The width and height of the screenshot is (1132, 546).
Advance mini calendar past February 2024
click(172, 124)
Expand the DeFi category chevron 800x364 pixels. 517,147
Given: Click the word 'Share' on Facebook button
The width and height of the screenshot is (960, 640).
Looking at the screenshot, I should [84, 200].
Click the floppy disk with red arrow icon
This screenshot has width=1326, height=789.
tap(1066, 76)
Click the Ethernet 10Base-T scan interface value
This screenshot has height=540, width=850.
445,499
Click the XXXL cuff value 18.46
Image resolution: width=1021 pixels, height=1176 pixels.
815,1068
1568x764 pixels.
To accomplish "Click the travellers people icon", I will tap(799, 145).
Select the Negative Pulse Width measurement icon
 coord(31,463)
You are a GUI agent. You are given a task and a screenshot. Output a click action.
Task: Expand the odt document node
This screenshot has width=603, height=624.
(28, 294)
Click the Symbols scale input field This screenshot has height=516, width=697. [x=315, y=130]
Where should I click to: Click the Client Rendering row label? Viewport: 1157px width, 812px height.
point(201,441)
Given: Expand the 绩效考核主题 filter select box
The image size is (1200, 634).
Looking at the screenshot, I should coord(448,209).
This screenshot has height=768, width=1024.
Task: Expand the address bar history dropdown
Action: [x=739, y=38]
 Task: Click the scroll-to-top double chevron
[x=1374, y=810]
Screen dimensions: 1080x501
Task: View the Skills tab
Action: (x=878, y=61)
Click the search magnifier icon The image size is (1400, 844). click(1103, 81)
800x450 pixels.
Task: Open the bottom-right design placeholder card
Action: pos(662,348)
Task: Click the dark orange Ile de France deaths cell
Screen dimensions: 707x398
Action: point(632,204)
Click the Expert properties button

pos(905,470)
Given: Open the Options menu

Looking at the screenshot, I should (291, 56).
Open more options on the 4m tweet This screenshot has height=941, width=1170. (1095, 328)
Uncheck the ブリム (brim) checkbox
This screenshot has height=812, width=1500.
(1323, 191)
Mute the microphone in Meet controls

┄┄┄┄┄┄┄┄┄┄┄┄┄┄┄┄┄┄┄┄

Every single line in the records above must be written out exactly.

Written answer:
The width and height of the screenshot is (1132, 546).
Advance mini calendar past February 2024
click(172, 124)
Expand the DeFi category chevron 800x364 pixels. 517,147
Given: Click the word 'Share' on Facebook button
The width and height of the screenshot is (960, 640).
Looking at the screenshot, I should [84, 200].
Click the floppy disk with red arrow icon
This screenshot has width=1326, height=789.
tap(1066, 76)
Click the Ethernet 10Base-T scan interface value
This screenshot has height=540, width=850.
445,499
Click the XXXL cuff value 18.46
Image resolution: width=1021 pixels, height=1176 pixels.
815,1068
1568x764 pixels.
To accomplish "Click the travellers people icon", I will tap(799, 145).
Select the Negative Pulse Width measurement icon
 coord(31,463)
You are a GUI agent. You are given a task and a screenshot. Output a click action.
Task: Expand the odt document node
This screenshot has width=603, height=624.
(28, 294)
Click the Symbols scale input field This screenshot has height=516, width=697. [x=315, y=130]
Where should I click to: Click the Client Rendering row label? Viewport: 1157px width, 812px height.
point(201,441)
Given: Expand the 绩效考核主题 filter select box
The image size is (1200, 634).
Looking at the screenshot, I should coord(448,209).
This screenshot has height=768, width=1024.
Task: Expand the address bar history dropdown
Action: [x=739, y=38]
 Task: Click the scroll-to-top double chevron
[x=1374, y=810]
Screen dimensions: 1080x501
Task: View the Skills tab
Action: (x=878, y=61)
Click the search magnifier icon The image size is (1400, 844). click(1103, 81)
800x450 pixels.
Task: Open the bottom-right design placeholder card
Action: pos(662,348)
Task: Click the dark orange Ile de France deaths cell
Screen dimensions: 707x398
Action: point(632,204)
Click the Expert properties button

pos(905,470)
Given: Open the Options menu

Looking at the screenshot, I should (291, 56).
Open more options on the 4m tweet This screenshot has height=941, width=1170. (1095, 328)
Uncheck the ブリム (brim) checkbox
This screenshot has height=812, width=1500.
(1323, 191)
Mute the microphone in Meet controls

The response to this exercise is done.